So I've been learning a lot about latent heat, and how the refrigerant is actually based on this concept. Just like dissolving water into air converts sensible heat into latent heat, spitting out liquid refringent into vacuum, converts sensible heat into latent heat, taking heat away.
I'm trying to wrap my head around air conditioner efficiency. Because, well, some window units are 10-12 eer, and split compressor units are 10-24 eer. While some mini split systems like the lg infinity mini split system, claims to be as high as 42 and 49 seer.
Are the window units less efficient because they are using different more compact parts? is it possible to make an ultra efficient window unit?
So the basic principle behind the air conditioning system is that, the refrigerant is in an enclosed system, and when the compressor creates a pressure difference between the low side and the high side the pressure difference causes refrigerant to boil on one side, and condense on the other side.
I'm noticing that the more powerful systems, create higher pressure differential. I don't know if this is better or worse. On one side, higher pressure difference would move more heat faster, but the higher pressures, require more torque. A compressor creating 400 psi, may not just use double the energy of a compressor creating 200 psi. Or does it? Do electric motors scale linearly or parabolically?

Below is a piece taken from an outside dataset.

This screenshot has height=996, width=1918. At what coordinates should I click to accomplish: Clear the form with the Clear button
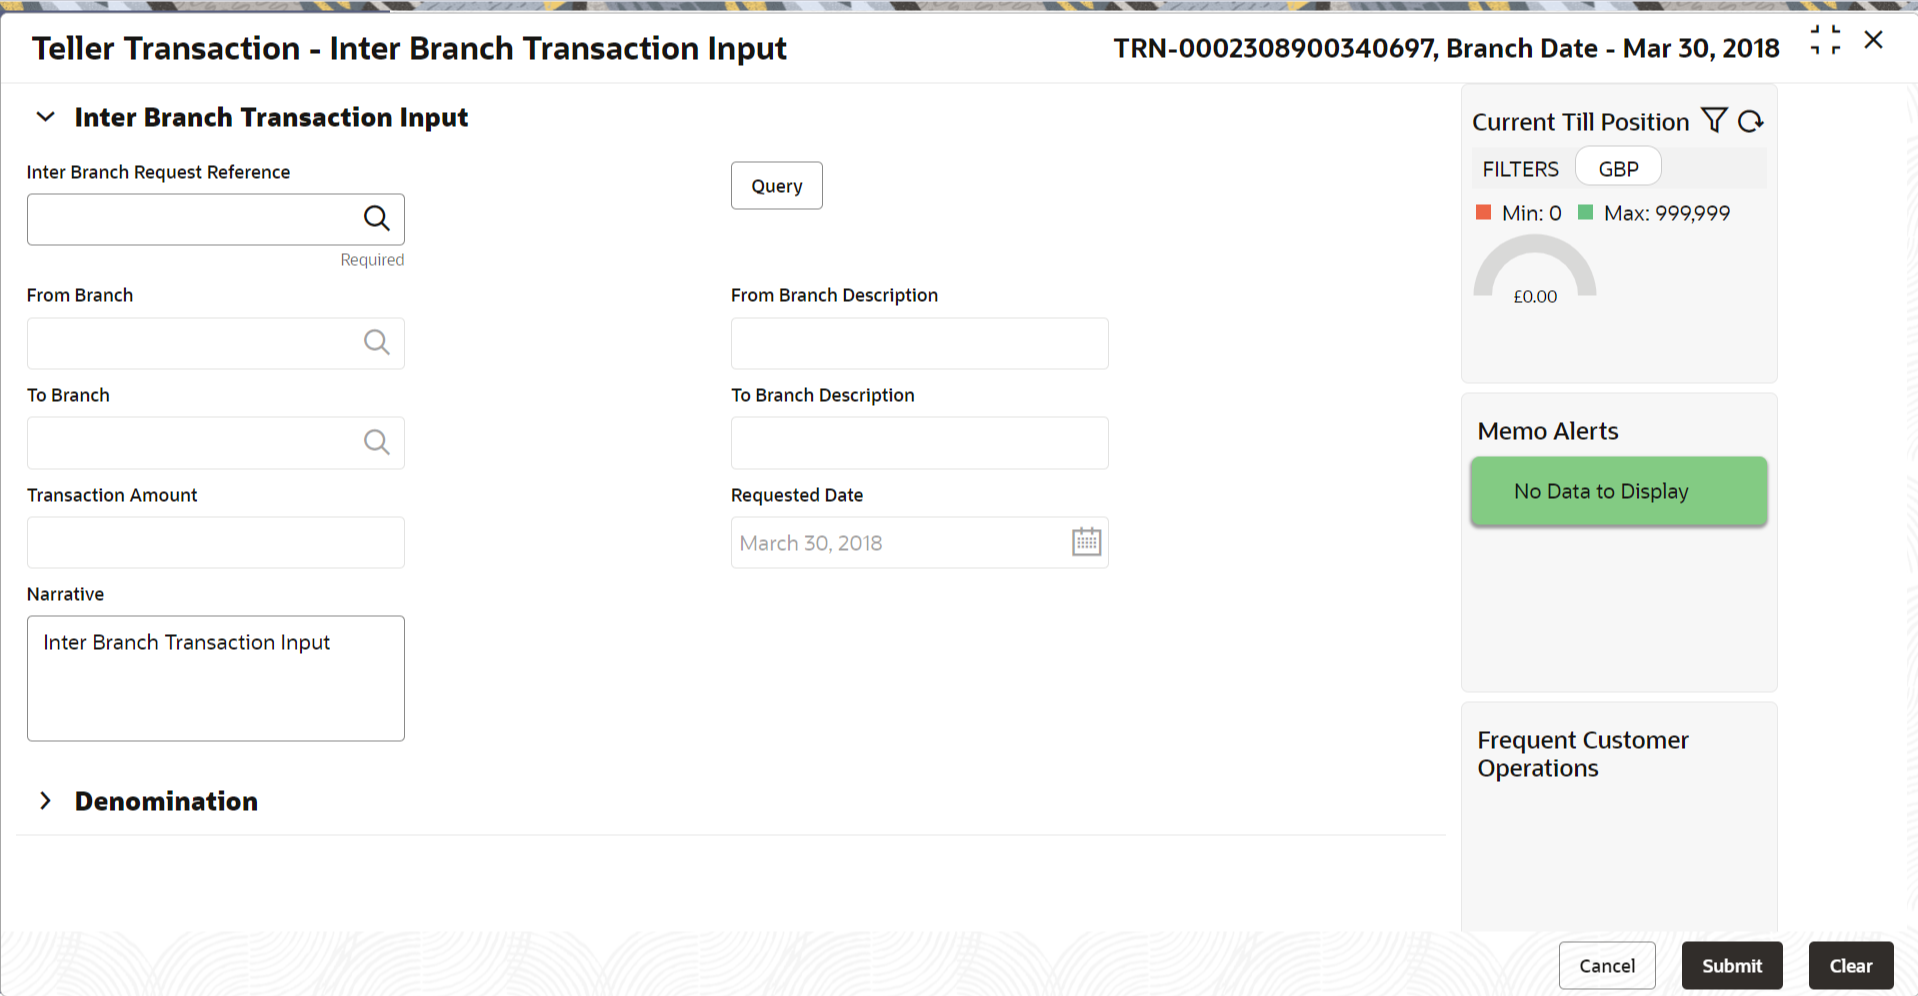(x=1851, y=965)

Also. The boiling refrigerant, and condensing refrigerant move heat themselves, in fact, copper tube heat pipes do this passively. The higher pressures the ac operates at, the less work we can do passively?
Wouldn't it be better to create a high flow, high volume ac system with a big condenser, big evaporator and high flow low pressure compressor?
am i just wrong about everything? Do electric motors scale well, and do ac pressures scale perfectly with BTUs?